El gran exquisito

El gran exquisito

El gran exquisito

Mario Emilio Pérez

La mayoría de los amantes de la música sinfónica dividen sus simpatías, sus preferencias, entre los colosales y grandilocuentes Beethoven, Mozart y Bach.

Pero yo, poseedor de alma fronteriza con el romanticismo lacrimógeno, me inclino por el polaco, que con sus dos conciertos, sonatas, valses, mazurcas, nocturnos, scherzos, estudios, polonesas, baladas, fue justicieramente calificado de poeta del piano.

Pero mi admiración por Frederick Chopin no me debe llevar a caer en el melódico pecado mortal de desconocer el inconmensurable talento contenido en las obras de los autores citados.

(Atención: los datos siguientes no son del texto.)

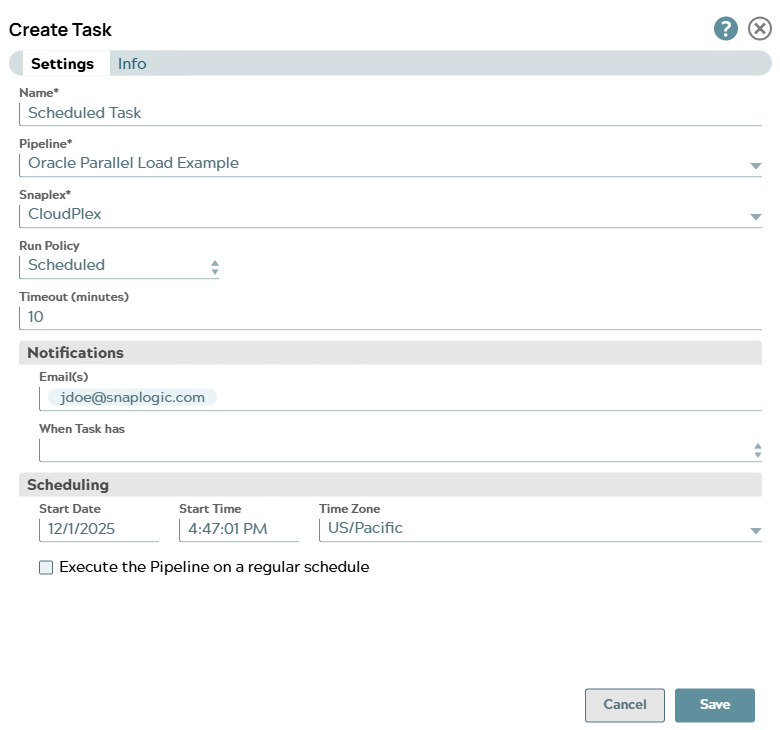Click the Notifications section header
Viewport: 780px width, 730px height.
pos(76,353)
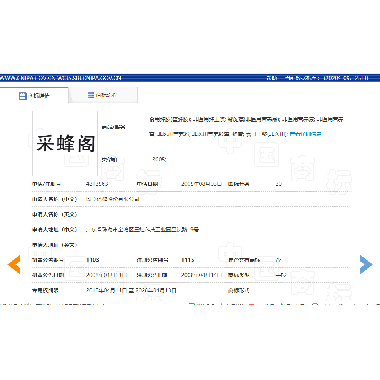Switch to the trademark details tab
The height and width of the screenshot is (380, 380).
point(34,96)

La grandeza de Chopin, su gran aceptación entre intérpretes y aficionados de la música de los grandes maestros, la logró con numerosas obras de corta duración, y dos conciertos para piano en los que la orquesta tiene un papel secundario.

Alguien dijo que el nombrado gran exquisito poseía un talento de alcoba de enfermo, en alusión de mal gusto a la tuberculosis que acortó la fructífera existencia del inmortal intérprete y compositor.

Pero el autor de la frase, probablemente algún desheredado del renombre, soslayó las vibrantes, vigorosas tonalidades viriles, de las polonesas, donde plasmó Chopin el gran amor que profesó a su patria.

Se cita la ocasión en que durante el periodo de la ocupación rusa de Polonia suspendió bruscamente un recital en París, ante la llegada de un oficial de la nación invasora, gritando: yo no toco para los enemigos de mi patria.

Beethoven compuso obras imperecederas que no disfrutó por su sordera, y Mozart creó un amplio universo musical en su corta existencia.

Bach fue llamado el padre de la música por la perfecta estructura de sus composiciones y por crear la vigente forma de la sonata.

Pero desde mi incurable emotividad antillana, me inclino reverente ante el aristocrático semidiós del piano.